ヒマラヤ山脈のK2で、恋人であり山のパートナーでもある栗本聖美を失った矢代翔平は、その後の四年の間失意の底から立ち直れずにいた。そこに、山の仲間でる板倉亮太の登山ツアーのガイドの手伝い依頼が来る。K2に再度挑戦し、聖美の最後を確認するために翔平は再び山に登る決心をするのだった。

ただでさえ山での自然との対峙それ自体が緊張感をはらむものであり、サスペンスフルな物語であるのに、そこに更なる仕掛けを施し、より緊張感を持った手に汗握る物語が構築されている、そんな物語として仕上がっています。その上で上質の人間ドラマが展開されるのですから見事としか言いようがありません。

確かに、読み始めてから暫くの間は冗長に感じるところもああるのですが、ヒマラヤに挑戦する第三章のあたりからはそれまでの印象は異なり、文字通り本を置くことが出来ないほどに入り込んでしまいました。

山を舞台にした小説は一般の小説とは異なり、常に自然からもたらされる「死」を見据えて語られるので緊張感があるのでしょう。その緊張感の中で人間ドラマが展開されるのですが、作者の描写力が無ければ緊張感も表現できるものではないし、読者の共感を得られるものではないことは勿論です。

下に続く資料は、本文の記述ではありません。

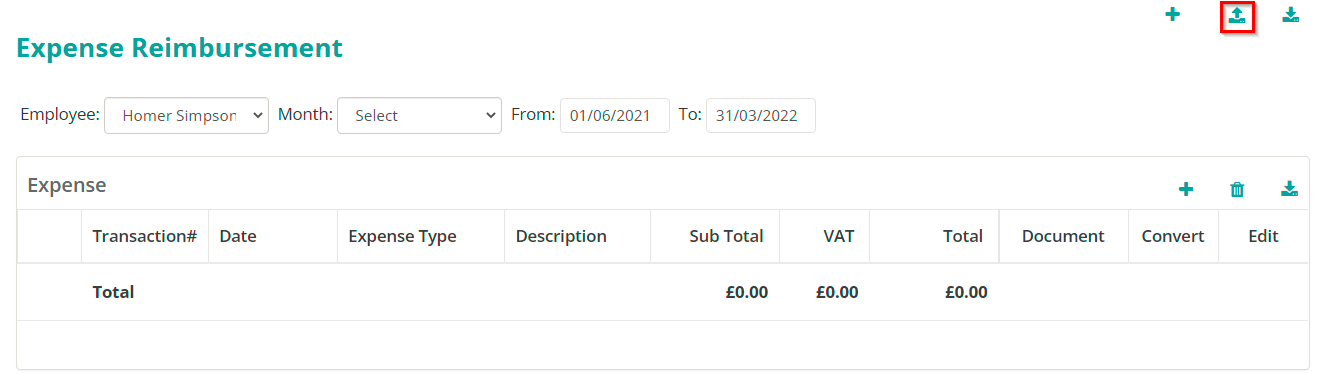The width and height of the screenshot is (1319, 374).
Task: Click the highlighted upload icon at top
Action: coord(1237,15)
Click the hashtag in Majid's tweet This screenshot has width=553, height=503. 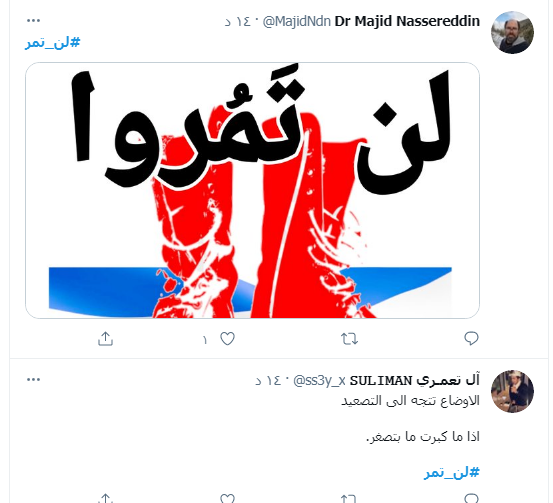(x=53, y=43)

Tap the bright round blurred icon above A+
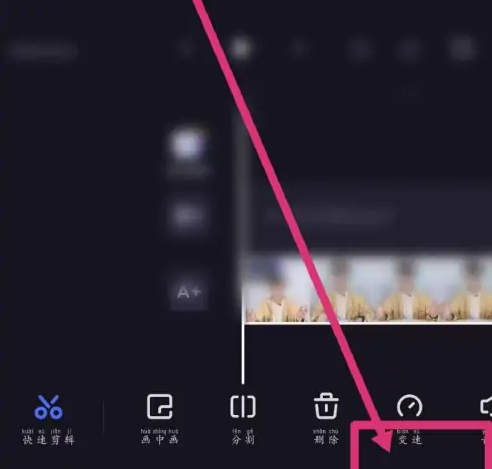(x=189, y=147)
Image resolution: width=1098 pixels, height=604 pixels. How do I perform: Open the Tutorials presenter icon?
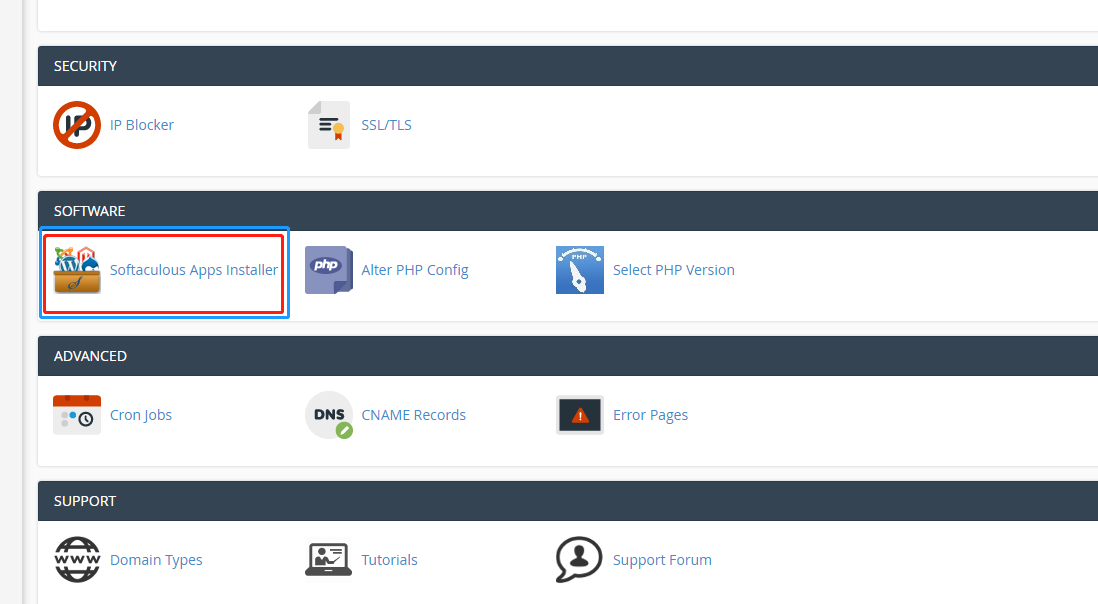[x=328, y=560]

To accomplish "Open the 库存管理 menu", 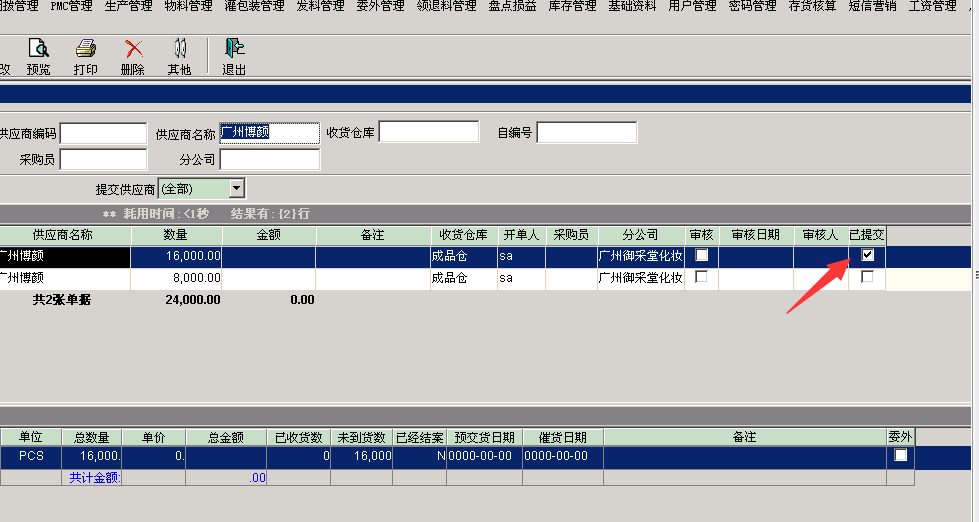I will [572, 6].
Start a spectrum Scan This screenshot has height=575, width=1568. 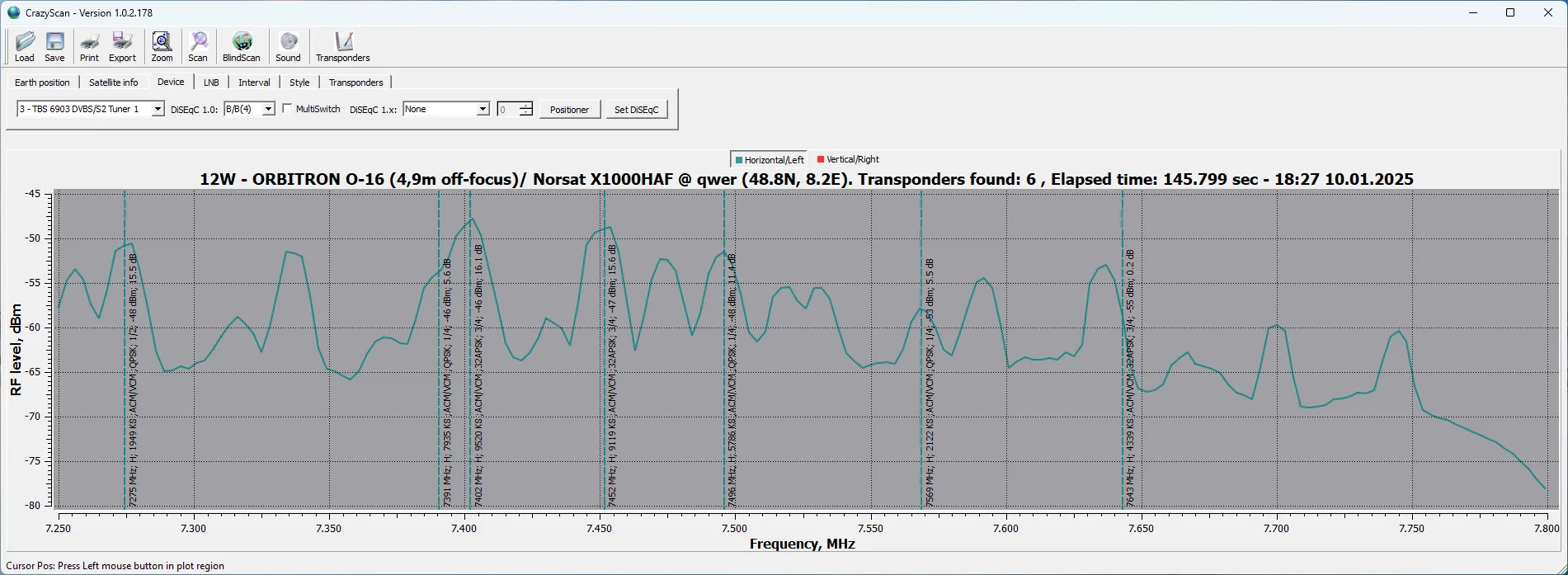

笹本稜平という作家は、その描写力でその緊張感を持続させながらも、サスペンスに満ちた上質な山岳小説を仕上げているのです。

本書は人物設定もまた良くできています。中でも登山ツアーの一員として財界の大物である神津という男がいるのですが、この男が少々出来過ぎかと思える程にやり手で魅力的な男として描かれています。物語進行上のキーマンでもあるのですが、秘書の竹原との会話がなかなかに読ませます。山に登る、そのことについての考察もこの二人の会話で為されているのです。この二人を中心に据えた物語を読みたいと思ってしまいました。

この作家には他に、山小屋で展開される人間ドラマを中心とした「春を背負って」、高所での諜報戦がらみの冒険小説である「天空への回廊」、エベレストを舞台にした魅力あふれるドラマが展開される「未踏峰」など、他にも面白そうな山の物語があります。